The advantage from our point of view was that, there really was no special planning on this documentary. I had a contract with an Australian producer to make a documentary on Iranian cinema for SBS TV in Australia and Farabi Cinema Foundation in Iran. At first, we tried to have an interview with Makhmalbaf to include in our film, but he refused our invitation.

Finally, after much pursuit and insistence, he said to us, “I’m making a film. You can come on the set. You can be in my film and I’ll be in yours”. In a meeting, which took place the day before filming, for some reason, he was obliged to tell us parts of his story.

Originally, there was an officer who was an applicant for acting, he became involved in the shooting of a fight scene, and these layers of reality and fiction are intertwined in a way that baffles the viewers and leaves them wondering what is happening.

Actually, he wanted to use our real characters, meaning that we appeared in his film as a film crew from Australia. In all the confusion, whenever we asked him, “What’s going on?!” he’d explain into our camera. I concluded that life is always give and take. He would not accept an interview under any circumstances, but once he felt we could be of use to him, quite frankly, he accepted being in our film in exchange for us being in his film.

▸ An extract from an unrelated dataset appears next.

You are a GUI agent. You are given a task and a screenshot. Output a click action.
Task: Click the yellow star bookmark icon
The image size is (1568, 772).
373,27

*Salaam Cinema and my own documentary, both being shot in a very similar situation, have some relation to each other in terms of form and content. In terms of content, we both had some ideas before the shoot, but during the shoot, we were still not clear where we’d be going. In terms of form, it was very unpredictable. On the whole, we were faced with alive phenomenon. Nothing was planned.

I think Mr. Makhmalbaf has worked nicely with the relationship between the form and content in his film, in a way that the combination of form and content, have done the true job of art, which is questioning both form and content. Actually, we were constantly wondering where the film is going. We were wondering what art means for all these applicants of acting. What is cinema for them?  Why are these people so interested in it? What is their real life? What are they looking for in cinema that they cannot find in their real life? How do they intend to reach it? What are the boundaries of creativity? What are the boundaries of humanity? What are the boundaries of honesty? The great thing that Makhmalbaf was able to do was to question the content of his own film. He even questioned his own position.

I must say that we have enough material to make a one-hour film from it. We were filming behind the scenes of Makhmalbaf’s Salaam Cinema for his own segment in our documentary on Iranian cinema, which, for some reasons, was never made. This film will be shown separately.

Since I was involved in his film, it’s difficult for me to see its imperfections. But it’s really not important to me if a film has imperfections; what is important (which I noted in this film more than any other), both in terms of form and content, is daring to question anything in the line of art and placing enough value in that questioning.